Other than attacking “wasteful” — and popular — spending, what else might Republicans propose to fight inflation? As Chait noted, the most popular solution here and globally — paying for relief for regular folks by taxing the rich — is off the table until the end of time. Maybe they can have some success with expanding fossil-fuel production to reduce transportation and heating/air-conditioning prices, at the expense of the global climate. But the most effective yet politically dangerous weapon in their arsenal is to lead cheers for the interest-rate hikes that the Fed is already in the process of aggressively implementing.

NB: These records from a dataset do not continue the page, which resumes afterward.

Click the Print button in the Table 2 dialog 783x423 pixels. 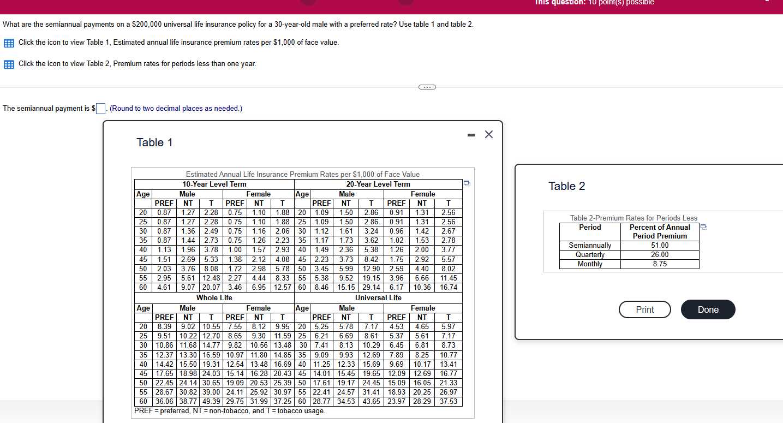click(644, 309)
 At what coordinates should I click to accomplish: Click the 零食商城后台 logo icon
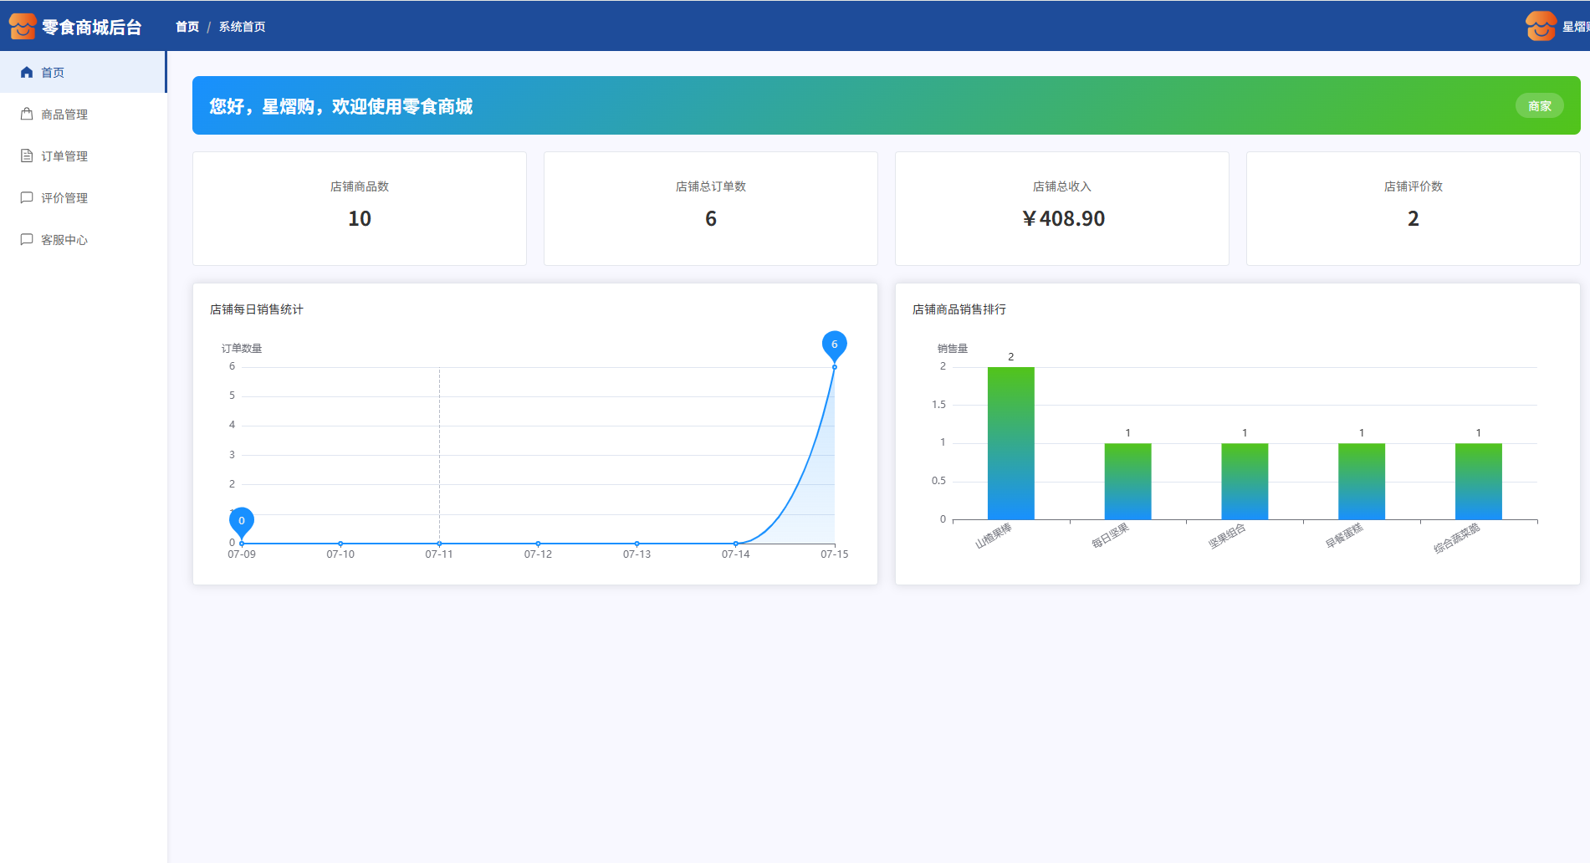tap(23, 27)
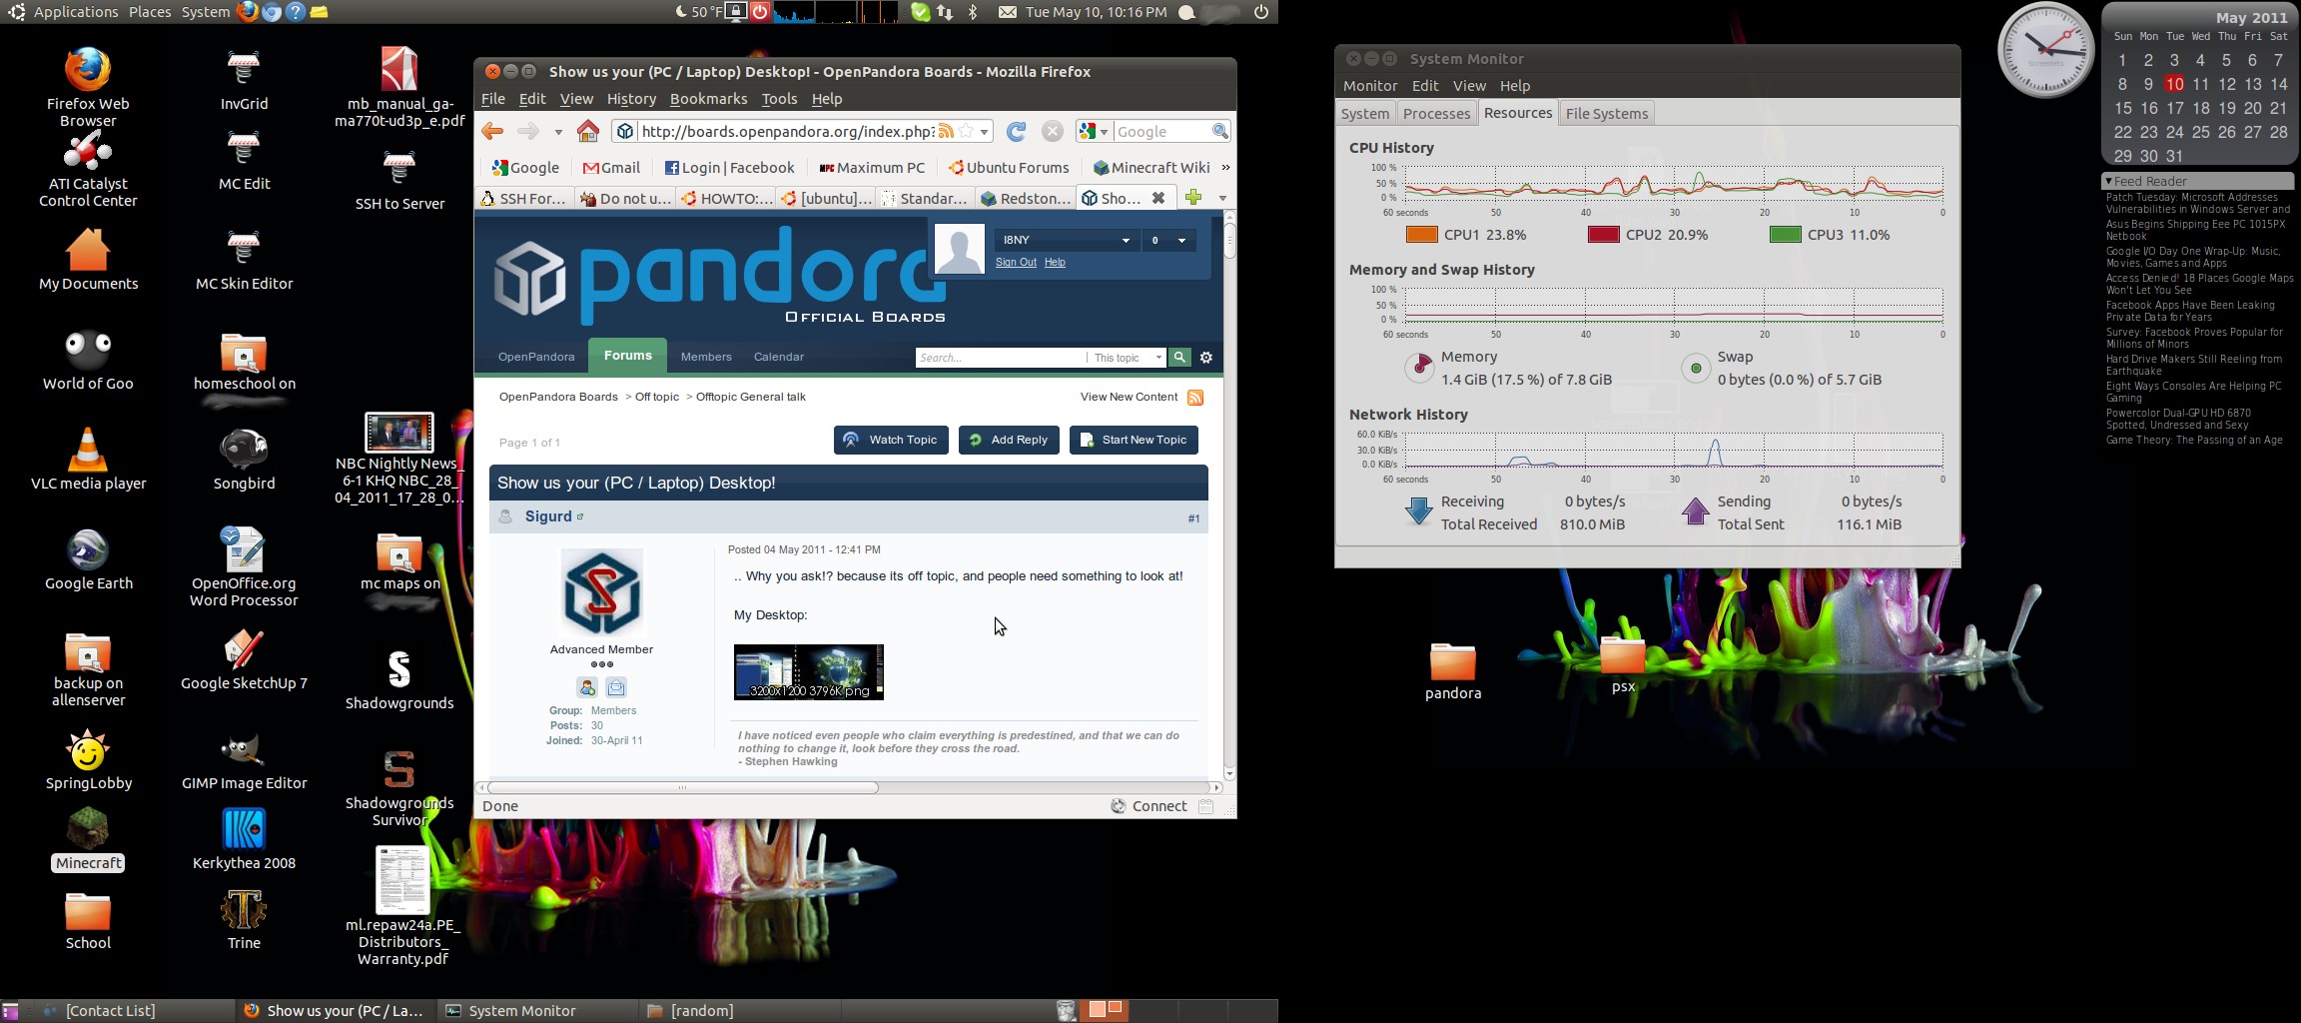The image size is (2301, 1023).
Task: Collapse the Feed Reader panel triangle
Action: (2108, 182)
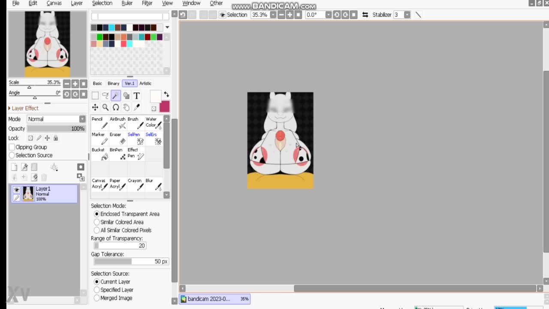
Task: Click the magenta foreground color swatch
Action: coord(164,106)
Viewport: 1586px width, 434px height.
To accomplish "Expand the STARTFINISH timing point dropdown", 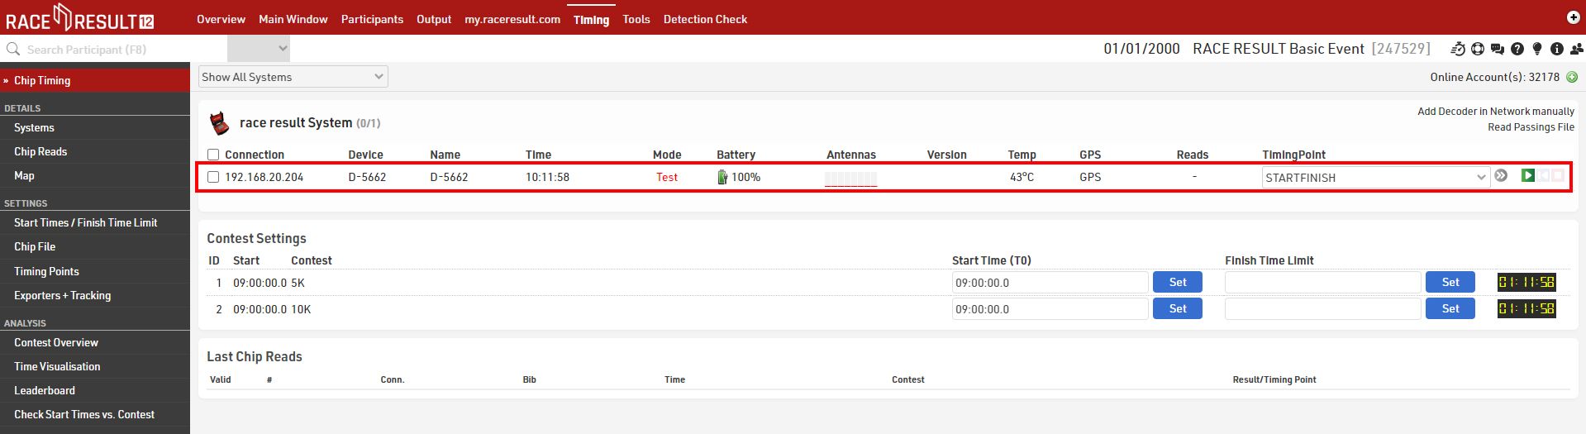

The GOP’s taste for tight-credit policies is one of its dirty little secrets, dating all the way back to the 19th-century days when “hard money” defined its economic worldview. It is for many conservatives a fundamentally moral issue, fed by disdain for interest rates that let those people borrow money and live beyond their means (the fundamental complaint in the Rick Santelli rant that touched off the tea-party movement). But even on pure economic-policy grounds, Republicans have regularly groused about the Fed loosening credit to battle or head off unemployment instead of monomaniacally making inflation-fighting its only goal. And occasionally they are plain about wanting high interest rates, as conservative columnist Henry Olsen called for in March of this year:

“Rapidly rising interest rates will increase the returns to saving, which will cause some people to stop spending. But that’s in the purview of the Federal Reserve, not Congress. Congressional Republicans should call loudly for rapid interest rate hikes and pledge to conduct oversight hearings of the Fed to monitor its activity.”

You won’t hear Republican candidates specifically praising higher mortgage and car-loan costs, but it’s the predictable product of an austerity strategy for fighting inflation, along with the serious risk of a recession that is already spooking investors.

To be clear, Republicans would have to be a lot more dangerously specific about their policies on inflation if Democrats challenged them to a highly visible debate instead of changing the subject to abortion or threats to democracy, important as those topics undoubtedly are. That’s what Democratic pollster Stan Greenberg has been arguing:

“Democrats cannot be the custodians of the status quo. This insight informs Greenberg’s advice to candidates about the all-important inflation issue. Instead of boasting about signs of progress or discussing macroeconomic statistics, Democrats should recognize that the living standards of wage earners have been deteriorating for years and focus on those who are grinding them down by both holding down wages and boosting prices: rich and powerful corporations.”

At the very least, a populist counterattack on the inflation issue could force Republicans to oppose anti-inflation measures that are actually popular and admit their reliance on policies that are politically toxic. But it’s getting late in the day for that when it comes to the 2022 midterms. Democrats should at least get ready to join the inflation debate in earnest before 2024, when control of the whole federal government will be at stake.